GIVEN RECORDS >>
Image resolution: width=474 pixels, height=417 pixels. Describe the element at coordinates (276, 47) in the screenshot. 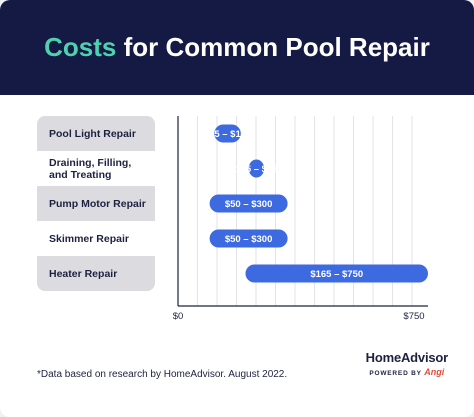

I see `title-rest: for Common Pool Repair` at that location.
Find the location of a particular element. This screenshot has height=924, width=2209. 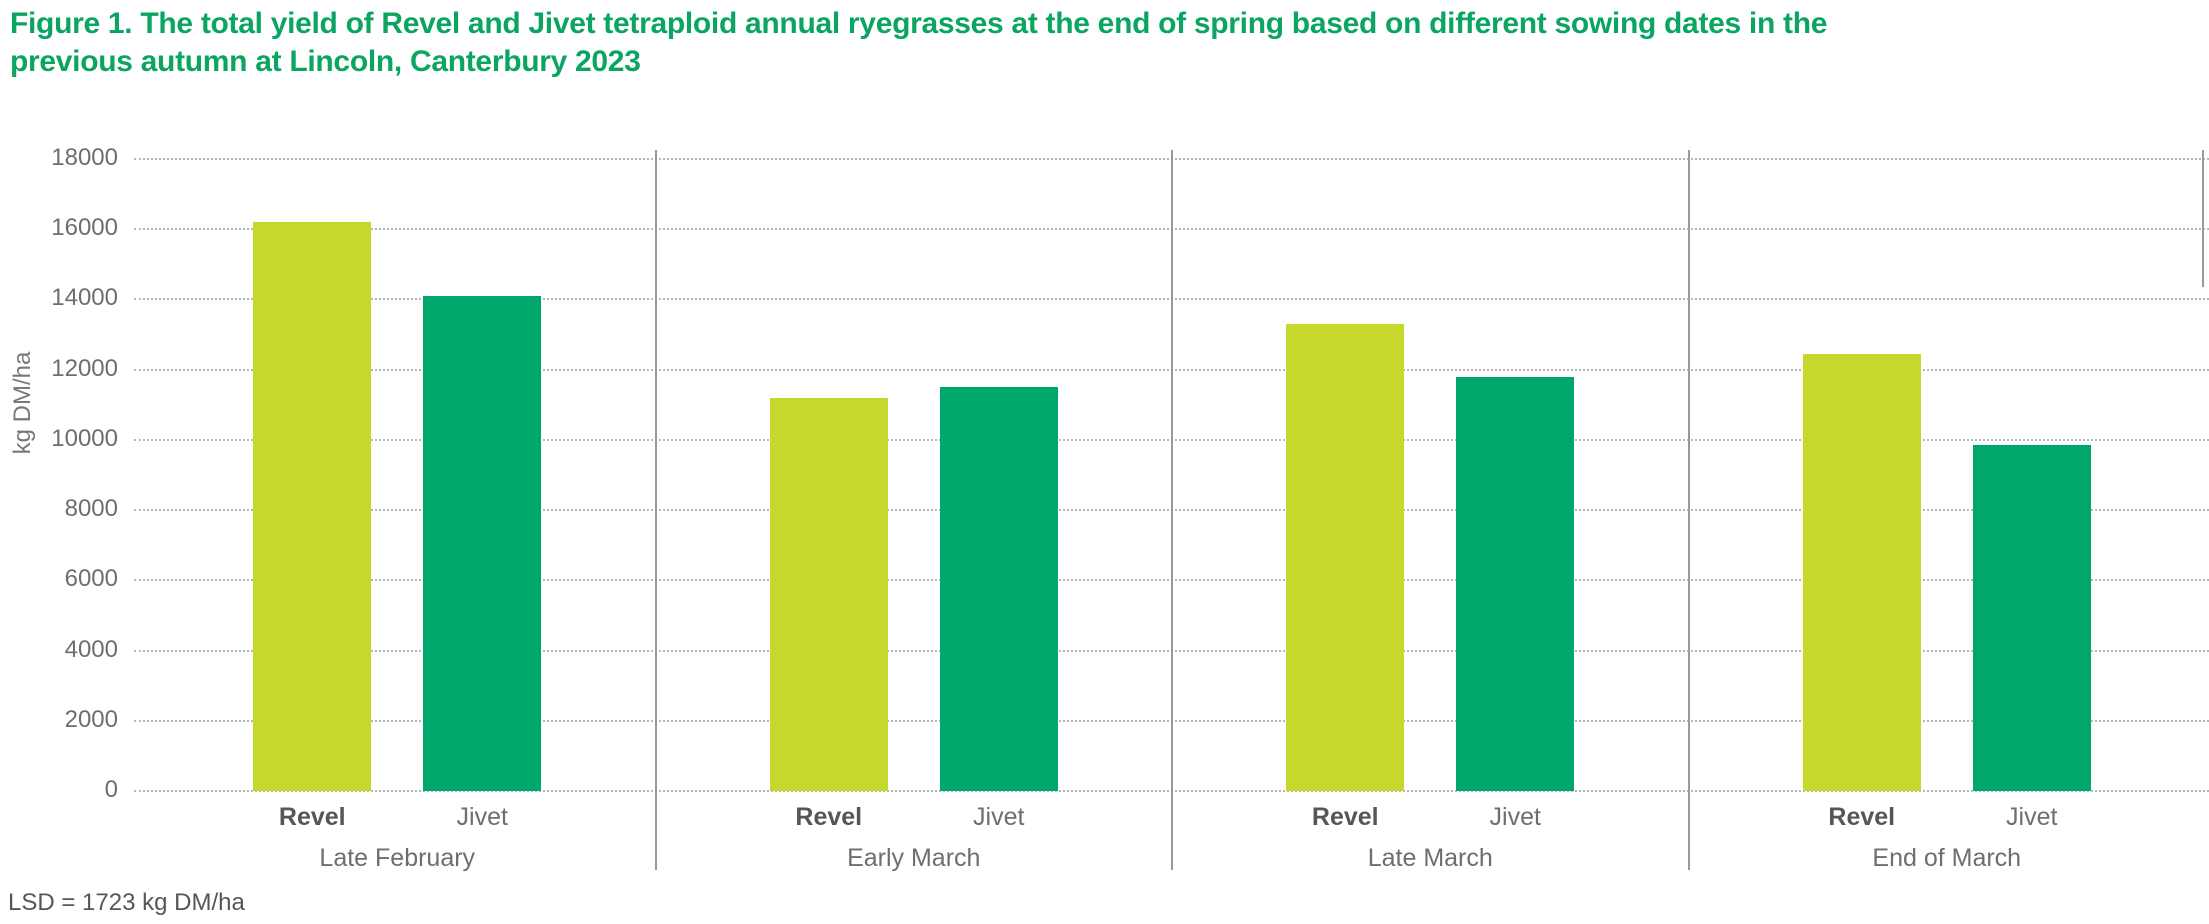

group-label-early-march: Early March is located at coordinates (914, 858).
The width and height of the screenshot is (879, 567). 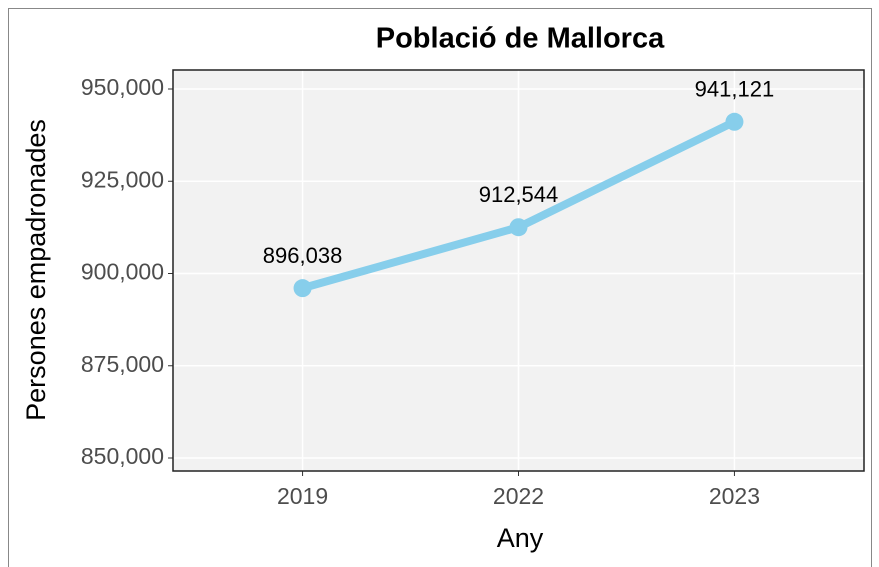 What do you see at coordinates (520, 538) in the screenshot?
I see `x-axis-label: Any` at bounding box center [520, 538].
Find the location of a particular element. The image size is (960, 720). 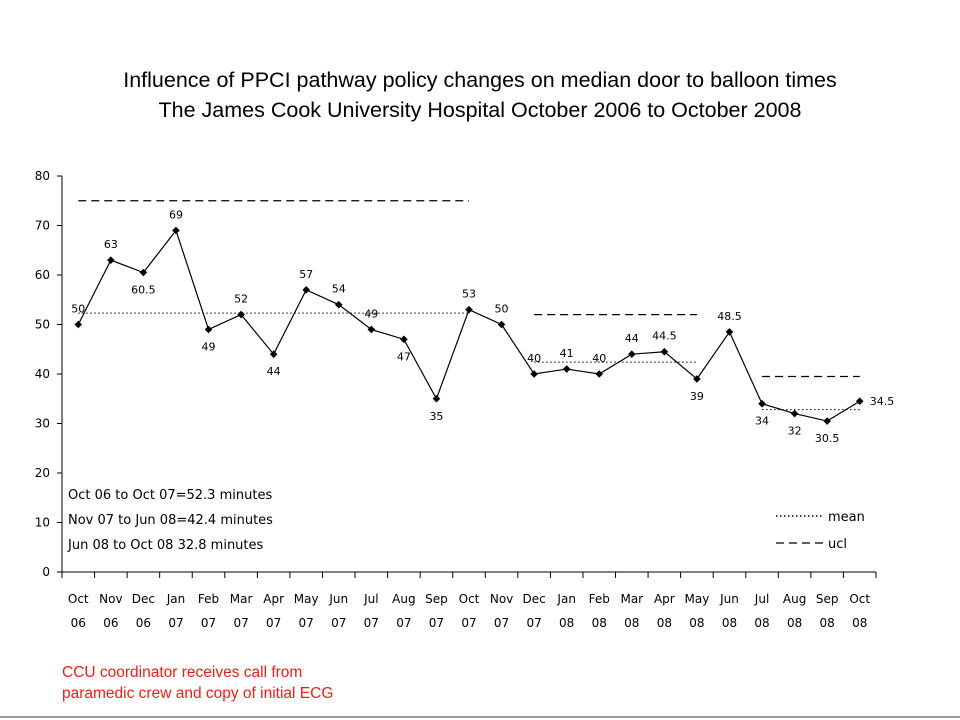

YOUR GOAL >>
Convert the data from its first line through the line that contains "group-label-early-march: Early March" into a Markdown table with the columns Row and Line, giving each line a row number and skipping blank lines. Leave the pictures out.

EXPECTED OUTPUT >>
| Row | Line |
|---|---|
| 1 | Image resolution: width=474 pixels, height=417 pixels. Describe the element at coordinates (276, 47) in the screenshot.  |
| 2 | I see `title-rest: for Common Pool Repair` at that location. |
| 3 | Find the location of a particular element. This screenshot has height=924, width=2209.  |
| 4 | group-label-early-march: Early March is located at coordinates (914, 858). |